General practice 'losing doctors faster than it can recruit', warns GP leader

General practice will continue to lose doctors faster than it can recruit unless the government tackles punitive pension taxes, the BMA's GP committee chair has warned.

GPC chair Dr Richard Vautrey (Photo: BMA)

Speaking at the BMA's annual representative meeting in Belfast, GPC chair Dr Richard Vautrey highlighted problems with pensions, GP premises, the support service run by Capita - as well as concerns over sharp hikes in service charges for some practices.

The Leeds GP called for private provider Capita to be stripped of its contract for primary care support, for new investment in GP premises and measures to stop doctors being forced to reduce work or quit to avoid huge taxes on pension contributions.

He spoke too in support of the five-year GP contract agreement that took effect from April - arguing that the deal protected GPs' independent contractor status, would reconnect them to wider local healthcare teams, begin to tackle soaring practice workload and give GPs the ability to 'focus more time on those who need us most'.

Indemnity

The implementation of state-backed indemnity for GPs from April had 'taken away the burden' once and for all of medico-legal costs that have soared in recent years, Dr Vautrey added.

Despite the positive impact of the contract and indemnity deals, the GPC chair echoed a warning earlier this week from BMA chair Dr Chaand Nagpaul, who told the conference that doctors were being 'taxed out of the NHS' by the heavy charges.

The GPC chair told the conference: 'GPs, like other doctors, are being forced to reduce sessions or even leave altogether, simply because of damaging pension rules. The impact of annual allowance, life time allowance, tapering, annualisation, scandalous scheme pays rates and the failure to award death in service benefits to locum GPs, are all impacting recruitment and retention.

'At long last we are attracting greater numbers of GP trainees but we will continue to lose more GPs than we gain until the government listens and acts on the impact of pensions.'

Premises

On premises, the GPC chair highlighted the positive impact of a premises loan scheme agreed as part of the Scottish contract. But he added: 'In England, as our survey showed, only half of practice premises are suitable for current needs and 80% of GPs say their premises won't cope with future needs. We cannot respond to the growing needs of our patients and an expanding skills workforce if we don’t have practice premises fit for the future and government must act.'

Dr Vautrey hit out at plans for the NHS Counter Fraud Authority to investigate possible fraud on the part of GP practices with significant list inflation at a time when practices continued to experience problems with primary care support services.

He highlighted problems with delivery of patient records and problems with cervical screening, adding: 'Rather than sorting all this out, NHS England has the audacity to suggest practices should be investigated by the Counter Fraud Authority. This anti-GP rhetoric to distract from its failure is completely unacceptable.'

Capita was stripped of its contract for NHS cervical screening earlier this year, but retains its primary care support role. A spokesperson for the company said earlier this year that it had 'initially underestimated the complexity' of the primary care support contract.

The spokesperson said Capita was 'committed to getting this contract right so we can carry on saving the health service money and help NHS England deliver their objective of transforming locally managed, manual paper-based operations into a modern and efficient national customer-focused service'.

[DATASET CONTENT]
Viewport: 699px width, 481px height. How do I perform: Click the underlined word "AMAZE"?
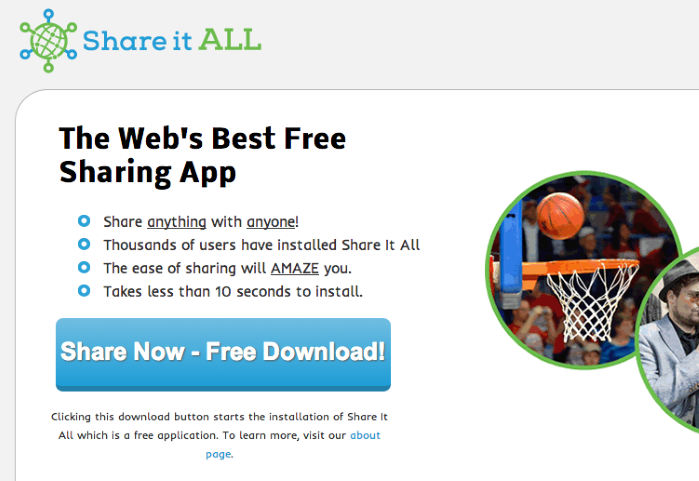pos(295,268)
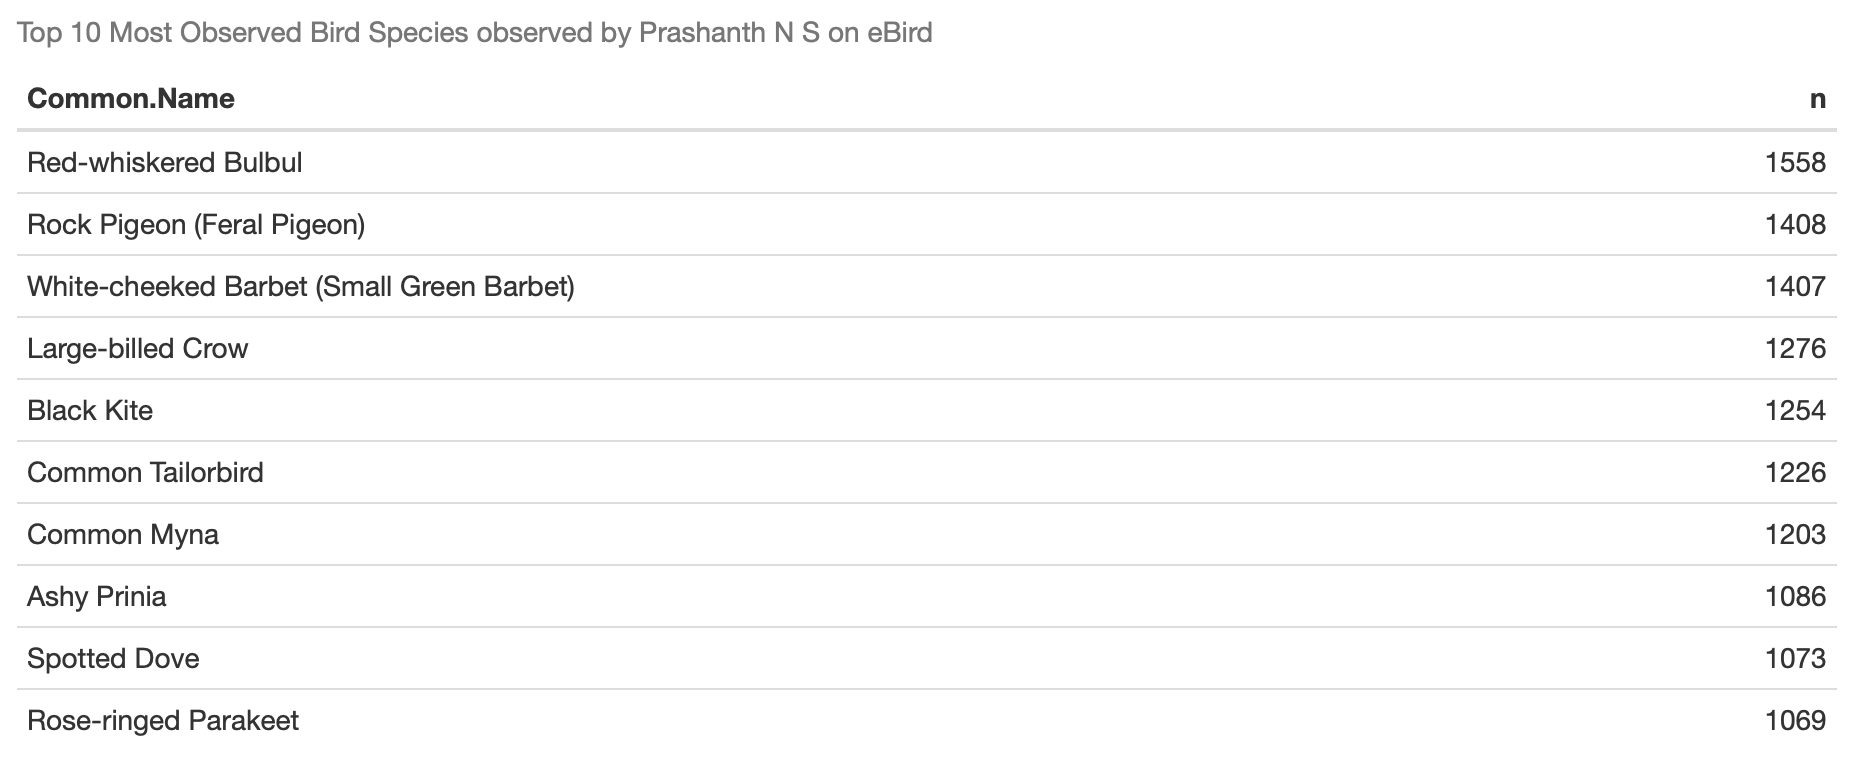Screen dimensions: 1858x762
Task: Select the Red-whiskered Bulbul row name
Action: [165, 162]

[EXERCISE TASKS]
(1) List every pension-related factor that the GP recruitment article names as impacting recruitment and retention.
(2) Render this sentence from the GP recruitment article in Spanish: "Capita was stripped of its contract for NHS cervical screening earlier this year, but retains its primary care support role."
(3) Retype the passage from the GP recruitment article starting at "GPC chair Dr Richard Vautrey (Photo: BMA)" and ending at "for some practices.".
Rely only on the GP recruitment article, not on the rows.

[ANSWERS IN ORDER]
(1)
- annual allowance
- life time allowance
- tapering
- annualisation
- scandalous scheme pays rates
- the failure to award death in service benefits to locum GPs

(2) Capita fue despojada de su contrato para el cribado cervical del NHS a principios de este año, pero conserva su función de apoyo a la atención primaria.

(3)
GPC chair Dr Richard Vautrey (Photo: BMA)

Speaking at the BMA's annual representative meeting in Belfast, GPC chair Dr Richard Vautrey highlighted problems with pensions, GP premises, the support service run by Capita - as well as concerns over sharp hikes in service charges for some practices.